Reputation: 87
I have a function which will supposedly check if there's an indices i
such that it is equal to v[i]
. V
is a strictly ascending ordered vector. It needs to be done in O(logn)
and I thought about divide. I was never really familiar with recursion. I wrote this code and I don't really know why it won't work. Something's missing. If I put cout << mid
instead of return it will show the right value, but I guess that's not the proper way to do it, frankly. In this stage the mid value returned is 7, and I don't know why.
Here's the code.
int customDivide(vector <int>& v, int left, int right)
{
if(left <= right)
{
int mid = (left+right)/2;
if(mid == v[mid]){
//cout<<mid<<" ";
return mid;
}
customDivide(v,left,mid-1);
customDivide(v,mid+1,right);
}
}
Upvotes: 1
Views: 224
Reputation: 87
As a result of all the help involved here, I finally understood what the problem was.

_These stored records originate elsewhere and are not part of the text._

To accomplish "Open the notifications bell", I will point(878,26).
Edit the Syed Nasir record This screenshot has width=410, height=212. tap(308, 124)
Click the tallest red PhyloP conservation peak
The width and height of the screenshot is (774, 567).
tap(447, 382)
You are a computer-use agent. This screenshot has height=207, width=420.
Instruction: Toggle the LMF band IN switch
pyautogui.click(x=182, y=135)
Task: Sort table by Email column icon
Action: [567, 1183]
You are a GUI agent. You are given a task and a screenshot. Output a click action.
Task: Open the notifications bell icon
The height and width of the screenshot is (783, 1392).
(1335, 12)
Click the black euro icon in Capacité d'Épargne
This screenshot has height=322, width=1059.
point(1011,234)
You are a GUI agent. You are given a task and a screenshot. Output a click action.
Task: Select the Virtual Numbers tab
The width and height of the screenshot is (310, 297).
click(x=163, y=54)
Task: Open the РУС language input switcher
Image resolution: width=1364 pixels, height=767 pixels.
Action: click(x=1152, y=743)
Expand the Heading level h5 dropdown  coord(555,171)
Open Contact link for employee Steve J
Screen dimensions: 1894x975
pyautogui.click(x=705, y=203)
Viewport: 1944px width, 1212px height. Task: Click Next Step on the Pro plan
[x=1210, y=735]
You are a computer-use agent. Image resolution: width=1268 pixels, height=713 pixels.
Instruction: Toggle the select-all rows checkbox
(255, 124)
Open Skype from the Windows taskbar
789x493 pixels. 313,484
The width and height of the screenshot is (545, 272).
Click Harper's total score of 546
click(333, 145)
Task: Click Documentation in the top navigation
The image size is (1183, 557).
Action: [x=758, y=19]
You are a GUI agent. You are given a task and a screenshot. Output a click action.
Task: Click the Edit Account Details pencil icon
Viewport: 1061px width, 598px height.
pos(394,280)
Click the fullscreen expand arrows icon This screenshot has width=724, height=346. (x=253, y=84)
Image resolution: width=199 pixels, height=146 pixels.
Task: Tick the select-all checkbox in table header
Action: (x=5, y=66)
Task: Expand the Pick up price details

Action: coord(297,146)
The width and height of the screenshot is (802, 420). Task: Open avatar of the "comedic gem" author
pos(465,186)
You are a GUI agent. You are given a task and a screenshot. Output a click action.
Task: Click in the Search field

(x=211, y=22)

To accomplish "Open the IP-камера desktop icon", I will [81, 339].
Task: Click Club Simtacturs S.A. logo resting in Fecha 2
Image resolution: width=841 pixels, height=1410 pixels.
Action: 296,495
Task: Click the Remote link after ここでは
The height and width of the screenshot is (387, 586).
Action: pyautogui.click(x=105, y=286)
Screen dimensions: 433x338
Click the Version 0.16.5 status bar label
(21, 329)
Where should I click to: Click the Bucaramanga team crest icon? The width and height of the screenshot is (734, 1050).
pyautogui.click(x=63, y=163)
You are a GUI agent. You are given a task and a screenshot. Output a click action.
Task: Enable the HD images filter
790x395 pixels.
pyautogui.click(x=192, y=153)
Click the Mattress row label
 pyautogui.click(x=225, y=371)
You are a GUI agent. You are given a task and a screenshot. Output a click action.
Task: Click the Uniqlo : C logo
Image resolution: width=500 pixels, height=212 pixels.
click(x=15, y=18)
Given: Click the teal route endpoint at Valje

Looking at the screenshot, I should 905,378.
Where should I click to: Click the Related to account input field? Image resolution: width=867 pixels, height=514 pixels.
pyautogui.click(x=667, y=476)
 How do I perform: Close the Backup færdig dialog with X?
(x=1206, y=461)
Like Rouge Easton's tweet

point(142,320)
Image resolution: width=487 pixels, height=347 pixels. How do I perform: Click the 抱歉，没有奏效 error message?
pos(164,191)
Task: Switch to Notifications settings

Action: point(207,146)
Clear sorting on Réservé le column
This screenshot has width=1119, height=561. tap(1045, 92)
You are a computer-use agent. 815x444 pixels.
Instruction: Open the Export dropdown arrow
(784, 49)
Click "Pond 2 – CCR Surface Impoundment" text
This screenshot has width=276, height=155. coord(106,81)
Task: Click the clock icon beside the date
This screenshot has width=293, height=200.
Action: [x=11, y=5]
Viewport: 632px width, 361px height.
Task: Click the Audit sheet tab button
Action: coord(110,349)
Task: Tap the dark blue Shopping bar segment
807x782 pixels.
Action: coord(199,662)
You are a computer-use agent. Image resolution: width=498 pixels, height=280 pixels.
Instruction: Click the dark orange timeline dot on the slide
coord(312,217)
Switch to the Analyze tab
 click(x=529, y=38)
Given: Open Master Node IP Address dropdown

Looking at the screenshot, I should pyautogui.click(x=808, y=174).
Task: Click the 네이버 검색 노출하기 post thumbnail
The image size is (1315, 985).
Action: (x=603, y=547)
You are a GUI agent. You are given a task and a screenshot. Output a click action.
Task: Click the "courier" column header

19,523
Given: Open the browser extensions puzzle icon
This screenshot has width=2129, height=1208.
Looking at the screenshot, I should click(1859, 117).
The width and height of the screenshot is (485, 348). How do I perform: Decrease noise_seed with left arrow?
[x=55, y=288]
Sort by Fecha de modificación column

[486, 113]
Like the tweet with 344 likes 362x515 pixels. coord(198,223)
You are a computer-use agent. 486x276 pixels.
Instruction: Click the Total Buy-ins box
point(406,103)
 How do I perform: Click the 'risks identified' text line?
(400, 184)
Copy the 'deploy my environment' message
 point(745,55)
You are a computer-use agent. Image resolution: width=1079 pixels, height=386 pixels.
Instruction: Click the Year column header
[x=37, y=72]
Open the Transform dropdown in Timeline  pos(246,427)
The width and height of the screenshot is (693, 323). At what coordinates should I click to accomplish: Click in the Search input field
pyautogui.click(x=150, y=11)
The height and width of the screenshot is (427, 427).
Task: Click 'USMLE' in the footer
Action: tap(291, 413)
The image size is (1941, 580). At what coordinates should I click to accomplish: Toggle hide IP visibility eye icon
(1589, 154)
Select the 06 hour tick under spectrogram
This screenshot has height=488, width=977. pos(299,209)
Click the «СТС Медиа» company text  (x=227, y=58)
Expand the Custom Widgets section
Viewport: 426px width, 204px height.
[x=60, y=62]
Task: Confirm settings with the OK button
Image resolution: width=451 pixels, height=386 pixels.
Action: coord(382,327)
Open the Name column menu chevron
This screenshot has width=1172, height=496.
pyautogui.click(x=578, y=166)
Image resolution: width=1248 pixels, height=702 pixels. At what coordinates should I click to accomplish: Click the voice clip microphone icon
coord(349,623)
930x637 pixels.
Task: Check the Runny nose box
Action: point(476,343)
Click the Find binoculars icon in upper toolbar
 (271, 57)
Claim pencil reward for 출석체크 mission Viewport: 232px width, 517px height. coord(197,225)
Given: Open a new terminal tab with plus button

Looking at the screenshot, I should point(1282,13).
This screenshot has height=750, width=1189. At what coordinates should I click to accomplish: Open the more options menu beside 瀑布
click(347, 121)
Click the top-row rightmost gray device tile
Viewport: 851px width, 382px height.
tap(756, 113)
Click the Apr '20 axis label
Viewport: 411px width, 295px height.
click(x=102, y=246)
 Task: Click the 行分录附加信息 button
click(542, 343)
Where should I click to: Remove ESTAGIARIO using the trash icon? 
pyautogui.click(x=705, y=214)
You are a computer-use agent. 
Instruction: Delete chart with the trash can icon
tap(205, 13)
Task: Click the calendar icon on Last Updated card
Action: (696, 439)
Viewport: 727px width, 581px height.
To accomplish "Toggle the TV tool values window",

int customDivide(vector <int>& v, int left, int right)
{
if(left <= right)
{
int mid = (left+right)/2;
if(mid == v[mid])
return mid;
else if(v[mid] < mid)
return customDivide(v,mid+1,right);
else
return customDivide(v,left, mid-1);
}
return -1;
}
Thanks a lot for all your help!
Upvotes: 1
Reputation: 23681
Two problems exist here, and I will attempt to explain them with an analogy of finding a lost dog in your neighborhood.
You are not returning a value from the function, unless you found the correct element immediately. You promise to return a value (an int
) but you don't always do it.
This is like promising to send the dog owner a letter to indicate where their lost dog can be found. You check your garden and if you find the dog, you send a letter - that works. If you didn't find the dog, you go to your neighbors and have them promise to send you a letter if they find the dog, using the same method as you did (recursion). The problem is that in this case you are not reading or forwarding their letters (the return values from your two recursive function calls at the end) - you are just throwing these letters away. Worse, you are not actually sending back the letter to the guy looking for his dog if you didn't find it yourself (no return
after the calls). Your code seems to assume that the neighbors will automatically send the letter to the dog owner - that is not how return
works, it just sends the letter to the previous person in the chain (in code terms, the call stack), so if that person throws it into the trash right away, the system won't work.
You cannot get O(log(n)) performance if you unconditionally recurse to both sides.
If you always ask all your neighbors (and they ask all of theirs), you will have literally every person in the neighborhood looking for the dog. That's O(n). You must identify which of your two neighbors should look for the dog (e.g. by looking at the trail the dog left) and only ask that one. This way you halve the number of people that might have to search for the dog at each step, giving you O(log(n)) performance.
This "trail" is something you need to know beforehand. In your case, it is not clear what that could be - the dog could be anywhere (all elements could have random values) and you have no idea where to go looking. You need to figure out this detail of the task to get to your O(log(n)) time. It could be that vector elements are strictly increasing (see @Jarod42's comment), i.e. there are no duplicate elements and each one is larger than the previous one. In that case you can decide that only one of the two remaining halves can possibly contain what you are looking for, thus recursing there.
(Yes I know, the analogy breaks down unless your neighborhood is shaped like a binary tree with you at the top and a non-reciprocal definition of "neighbors".)